**EXERCISE TASK**
Can you give these lines again with "Screen dimensions" swapped for "Display size" throughout, leaving everything else unchanged?

**RECORDS SUPPLIED**
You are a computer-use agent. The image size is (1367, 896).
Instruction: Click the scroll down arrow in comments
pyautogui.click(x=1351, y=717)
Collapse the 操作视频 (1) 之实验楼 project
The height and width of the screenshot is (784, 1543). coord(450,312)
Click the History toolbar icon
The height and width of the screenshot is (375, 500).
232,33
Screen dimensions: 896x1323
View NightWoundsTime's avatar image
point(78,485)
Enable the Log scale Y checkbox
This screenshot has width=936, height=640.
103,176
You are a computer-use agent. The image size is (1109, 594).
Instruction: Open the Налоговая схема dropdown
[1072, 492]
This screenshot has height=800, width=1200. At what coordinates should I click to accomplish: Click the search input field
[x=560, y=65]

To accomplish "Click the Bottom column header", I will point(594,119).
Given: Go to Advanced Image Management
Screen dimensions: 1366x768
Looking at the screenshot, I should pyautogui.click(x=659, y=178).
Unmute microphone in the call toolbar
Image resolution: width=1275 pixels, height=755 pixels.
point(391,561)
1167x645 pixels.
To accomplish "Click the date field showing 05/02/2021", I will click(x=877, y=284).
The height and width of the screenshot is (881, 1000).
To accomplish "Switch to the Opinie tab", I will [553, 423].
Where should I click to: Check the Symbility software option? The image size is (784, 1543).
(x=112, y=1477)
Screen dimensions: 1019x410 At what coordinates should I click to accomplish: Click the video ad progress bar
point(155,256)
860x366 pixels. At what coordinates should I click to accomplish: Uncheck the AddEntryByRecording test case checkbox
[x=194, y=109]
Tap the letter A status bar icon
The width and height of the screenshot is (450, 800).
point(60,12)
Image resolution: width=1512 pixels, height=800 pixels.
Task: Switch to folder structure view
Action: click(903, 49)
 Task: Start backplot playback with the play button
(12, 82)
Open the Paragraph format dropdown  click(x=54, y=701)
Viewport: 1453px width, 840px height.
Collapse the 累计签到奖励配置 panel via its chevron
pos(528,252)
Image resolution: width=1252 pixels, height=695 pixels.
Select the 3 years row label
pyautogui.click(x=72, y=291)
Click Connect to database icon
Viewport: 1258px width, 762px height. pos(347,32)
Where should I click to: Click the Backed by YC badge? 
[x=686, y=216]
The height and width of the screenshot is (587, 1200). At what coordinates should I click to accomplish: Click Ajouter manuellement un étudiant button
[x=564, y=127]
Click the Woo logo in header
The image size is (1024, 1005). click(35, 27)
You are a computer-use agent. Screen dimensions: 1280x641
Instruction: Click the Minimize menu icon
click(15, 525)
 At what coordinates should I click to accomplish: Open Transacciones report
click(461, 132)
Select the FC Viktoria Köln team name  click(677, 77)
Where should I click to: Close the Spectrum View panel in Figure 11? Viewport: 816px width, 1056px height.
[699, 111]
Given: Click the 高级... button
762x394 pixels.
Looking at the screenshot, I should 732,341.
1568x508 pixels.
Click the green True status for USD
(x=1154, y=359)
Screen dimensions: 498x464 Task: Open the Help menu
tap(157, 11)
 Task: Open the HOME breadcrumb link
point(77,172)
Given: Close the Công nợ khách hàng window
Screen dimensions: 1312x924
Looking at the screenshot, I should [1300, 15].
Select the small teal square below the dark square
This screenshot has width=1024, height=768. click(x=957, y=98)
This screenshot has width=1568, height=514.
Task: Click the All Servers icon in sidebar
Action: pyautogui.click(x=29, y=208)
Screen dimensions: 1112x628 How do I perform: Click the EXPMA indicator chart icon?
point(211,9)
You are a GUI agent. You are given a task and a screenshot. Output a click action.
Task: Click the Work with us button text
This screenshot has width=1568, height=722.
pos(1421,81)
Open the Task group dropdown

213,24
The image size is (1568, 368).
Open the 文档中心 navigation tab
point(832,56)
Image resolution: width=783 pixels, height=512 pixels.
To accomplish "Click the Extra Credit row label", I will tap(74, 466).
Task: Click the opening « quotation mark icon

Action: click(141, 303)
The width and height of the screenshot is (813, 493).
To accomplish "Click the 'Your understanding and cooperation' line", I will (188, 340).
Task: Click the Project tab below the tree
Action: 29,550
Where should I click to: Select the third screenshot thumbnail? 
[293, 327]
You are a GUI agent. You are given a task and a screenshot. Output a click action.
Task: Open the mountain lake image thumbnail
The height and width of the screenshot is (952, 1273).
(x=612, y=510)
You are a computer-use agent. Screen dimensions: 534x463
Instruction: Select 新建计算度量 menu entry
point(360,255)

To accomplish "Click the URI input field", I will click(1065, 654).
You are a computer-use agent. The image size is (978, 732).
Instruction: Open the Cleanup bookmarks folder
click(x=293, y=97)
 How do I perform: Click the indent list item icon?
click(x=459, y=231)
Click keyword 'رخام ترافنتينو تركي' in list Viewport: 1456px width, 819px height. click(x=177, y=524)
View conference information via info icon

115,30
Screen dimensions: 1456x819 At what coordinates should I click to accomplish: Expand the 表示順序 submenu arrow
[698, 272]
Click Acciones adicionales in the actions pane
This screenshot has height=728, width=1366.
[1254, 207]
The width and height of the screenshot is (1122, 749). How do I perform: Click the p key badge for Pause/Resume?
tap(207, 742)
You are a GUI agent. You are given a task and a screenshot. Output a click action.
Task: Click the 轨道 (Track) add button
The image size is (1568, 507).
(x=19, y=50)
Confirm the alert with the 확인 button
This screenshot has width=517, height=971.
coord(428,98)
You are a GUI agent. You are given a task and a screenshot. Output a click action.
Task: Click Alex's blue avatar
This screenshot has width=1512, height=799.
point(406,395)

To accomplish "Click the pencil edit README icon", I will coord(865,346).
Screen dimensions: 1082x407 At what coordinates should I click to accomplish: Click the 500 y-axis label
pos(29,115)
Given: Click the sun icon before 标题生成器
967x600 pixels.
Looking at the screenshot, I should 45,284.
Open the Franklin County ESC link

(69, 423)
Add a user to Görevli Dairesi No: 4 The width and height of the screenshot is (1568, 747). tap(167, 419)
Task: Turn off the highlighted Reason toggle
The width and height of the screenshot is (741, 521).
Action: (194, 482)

**TASK SOLUTION**
You are a computer-use agent. The image size is (1367, 896).
Instruction: Click the scroll down arrow in comments
pyautogui.click(x=1351, y=717)
Collapse the 操作视频 (1) 之实验楼 project
The height and width of the screenshot is (784, 1543). coord(450,312)
Click the History toolbar icon
The height and width of the screenshot is (375, 500).
232,33
Display size: 896x1323
View NightWoundsTime's avatar image
point(78,485)
Enable the Log scale Y checkbox
This screenshot has width=936, height=640.
103,176
You are a computer-use agent. The image size is (1109, 594).
Instruction: Open the Налоговая схема dropdown
[1072, 492]
This screenshot has height=800, width=1200. At what coordinates should I click to accomplish: Click the search input field
[x=560, y=65]

To accomplish "Click the Bottom column header", I will point(594,119).
Given: Go to Advanced Image Management
Display size: 1366x768
Looking at the screenshot, I should pyautogui.click(x=659, y=178).
Unmute microphone in the call toolbar
Image resolution: width=1275 pixels, height=755 pixels.
point(391,561)
1167x645 pixels.
To accomplish "Click the date field showing 05/02/2021", I will click(x=877, y=284).
The height and width of the screenshot is (881, 1000).
To accomplish "Switch to the Opinie tab", I will [553, 423].
Where should I click to: Check the Symbility software option? The image size is (784, 1543).
(x=112, y=1477)
Display size: 1019x410 At what coordinates should I click to accomplish: Click the video ad progress bar
point(155,256)
860x366 pixels. At what coordinates should I click to accomplish: Uncheck the AddEntryByRecording test case checkbox
[x=194, y=109]
Tap the letter A status bar icon
The width and height of the screenshot is (450, 800).
point(60,12)
Image resolution: width=1512 pixels, height=800 pixels.
Task: Switch to folder structure view
Action: click(903, 49)
 Task: Start backplot playback with the play button
(12, 82)
Open the Paragraph format dropdown  click(x=54, y=701)
Viewport: 1453px width, 840px height.
Collapse the 累计签到奖励配置 panel via its chevron
pos(528,252)
Image resolution: width=1252 pixels, height=695 pixels.
Select the 3 years row label
pyautogui.click(x=72, y=291)
Click Connect to database icon
Viewport: 1258px width, 762px height. pos(347,32)
Where should I click to: Click the Backed by YC badge? 
[x=686, y=216]
The height and width of the screenshot is (587, 1200). At what coordinates should I click to accomplish: Click Ajouter manuellement un étudiant button
[x=564, y=127]
Click the Woo logo in header
The image size is (1024, 1005). click(35, 27)
You are a computer-use agent. Display size: 1280x641
Instruction: Click the Minimize menu icon
click(15, 525)
 At what coordinates should I click to accomplish: Open Transacciones report
click(461, 132)
Select the FC Viktoria Köln team name  click(677, 77)
Where should I click to: Close the Spectrum View panel in Figure 11? Viewport: 816px width, 1056px height.
[699, 111]
Given: Click the 高级... button
762x394 pixels.
Looking at the screenshot, I should 732,341.
1568x508 pixels.
Click the green True status for USD
(x=1154, y=359)
Display size: 498x464 Task: Open the Help menu
tap(157, 11)
 Task: Open the HOME breadcrumb link
point(77,172)
Given: Close the Công nợ khách hàng window
Display size: 1312x924
Looking at the screenshot, I should [1300, 15].
Select the small teal square below the dark square
This screenshot has width=1024, height=768. click(x=957, y=98)
This screenshot has width=1568, height=514.
Task: Click the All Servers icon in sidebar
Action: pyautogui.click(x=29, y=208)
Display size: 1112x628 How do I perform: Click the EXPMA indicator chart icon?
point(211,9)
You are a GUI agent. You are given a task and a screenshot. Output a click action.
Task: Click the Work with us button text
This screenshot has width=1568, height=722.
pos(1421,81)
Open the Task group dropdown

213,24
The image size is (1568, 368).
Open the 文档中心 navigation tab
point(832,56)
Image resolution: width=783 pixels, height=512 pixels.
To accomplish "Click the Extra Credit row label", I will tap(74, 466).
Task: Click the opening « quotation mark icon

Action: click(141, 303)
The width and height of the screenshot is (813, 493).
To accomplish "Click the 'Your understanding and cooperation' line", I will (188, 340).
Task: Click the Project tab below the tree
Action: 29,550
Where should I click to: Select the third screenshot thumbnail? 
[293, 327]
You are a GUI agent. You are given a task and a screenshot. Output a click action.
Task: Open the mountain lake image thumbnail
The height and width of the screenshot is (952, 1273).
(x=612, y=510)
You are a computer-use agent. Display size: 534x463
Instruction: Select 新建计算度量 menu entry
point(360,255)

To accomplish "Click the URI input field", I will click(1065, 654).
You are a computer-use agent. The image size is (978, 732).
Instruction: Open the Cleanup bookmarks folder
click(x=293, y=97)
 How do I perform: Click the indent list item icon?
click(x=459, y=231)
Click keyword 'رخام ترافنتينو تركي' in list Viewport: 1456px width, 819px height. click(x=177, y=524)
View conference information via info icon

115,30
Display size: 1456x819 At what coordinates should I click to accomplish: Expand the 表示順序 submenu arrow
[698, 272]
Click Acciones adicionales in the actions pane
This screenshot has height=728, width=1366.
[1254, 207]
The width and height of the screenshot is (1122, 749). How do I perform: Click the p key badge for Pause/Resume?
tap(207, 742)
You are a GUI agent. You are given a task and a screenshot. Output a click action.
Task: Click the 轨道 (Track) add button
The image size is (1568, 507).
(x=19, y=50)
Confirm the alert with the 확인 button
This screenshot has width=517, height=971.
coord(428,98)
You are a GUI agent. You are given a task and a screenshot. Output a click action.
Task: Click Alex's blue avatar
This screenshot has width=1512, height=799.
point(406,395)

To accomplish "Click the pencil edit README icon", I will coord(865,346).
Display size: 1082x407 At what coordinates should I click to accomplish: Click the 500 y-axis label
pos(29,115)
Given: Click the sun icon before 标题生成器
967x600 pixels.
Looking at the screenshot, I should 45,284.
Open the Franklin County ESC link

(69, 423)
Add a user to Görevli Dairesi No: 4 The width and height of the screenshot is (1568, 747). tap(167, 419)
Task: Turn off the highlighted Reason toggle
The width and height of the screenshot is (741, 521).
Action: (194, 482)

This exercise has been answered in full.